MINNEAPOLIS (WCCO) — City, state and federal leaders held security briefings Monday to explain what they are planning before and during the trial of Derek Chauvin, the former Minneapolis police officer charged for the death of George Floyd.

They are calling their security plan “Operation Safety Net.”

READ MORE: Mayor Frey Hears Community’s Concerns Leading Up To The Derek Chauvin Trial

“I’m a firm believer that you can never over communicate in matters such as this that impacts our city,” Minneapolis Police Chief Medaria Arradondo said.

The public safety plan for the trial has four phases. It’s phase three, during closing arguments and the verdict, when you’ll see the most law enforcement presence.

During a Monday morning briefing, the city announced that they will not go forward with one part of their communication plan during the trial.

“We are not moving forward with the social media partners. And so we have stopped that,” said David Rubedor, director of neighborhood and community relations for Minneapolis.

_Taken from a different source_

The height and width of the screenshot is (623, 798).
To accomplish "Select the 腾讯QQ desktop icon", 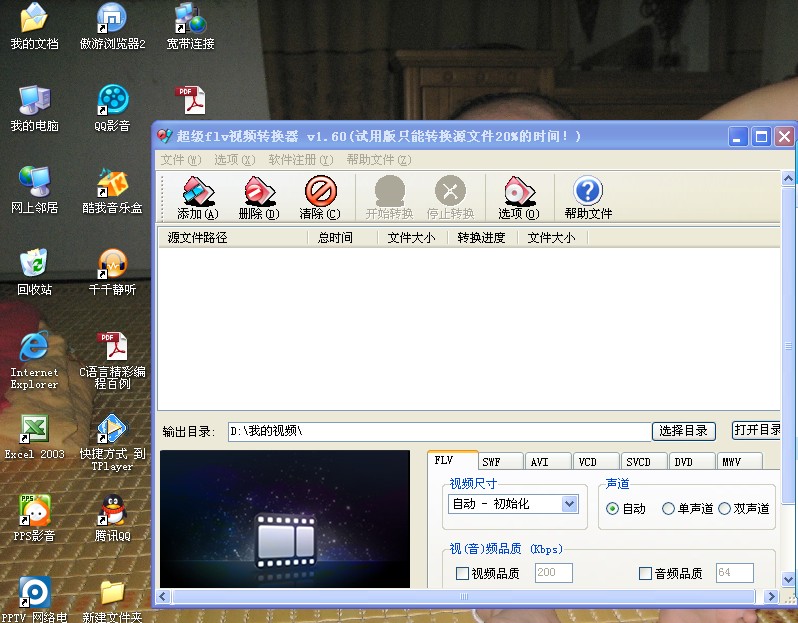I will pos(112,516).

The plan was to use what were being called social media influencers to get information out to the public. But some were concerned that the city would try to use them to sway public opinion.

READ MORE: Protest Groups Plan To Demonstrate During Derek Chauvin Trial, Despite Barriers

The city said that was never the intent and agreed that the word “influencers” was a bad choice.

They said the main purpose was to communicate road and building closures and they will still do that on the city’s website and social media channels.

A security briefing in the afternoon involved law enforcement leaders at the city, state and federal level.

“We are going to use the information both to prevent bad things from happening and also to hold people accountable,” said Department of Public Safety Commissioner John Harrington.

Harrington and others talked about the more than seven months of security planning and collaboration, with the goal of preserving peaceful protests while preventing crimes. As of now the FBI said there are no credible threats to the trial but leaders know that can change. Col. Matt Langer of the State Patrol said those concerned about added fencing around some buildings should know the purpose is to protect property and people.

“We ask that you remember what it was like in May and June. Remember the property destruction. Remember the violence. Remember the challenges that prevented people from coming and expressing their First Amendment rights,” said Langer. “If you are coming to peacefully protest, this group of people standing up here with me welcomes you and you have our support.”

Law enforcement partners said they are in constant communication and fully prepared for the trial.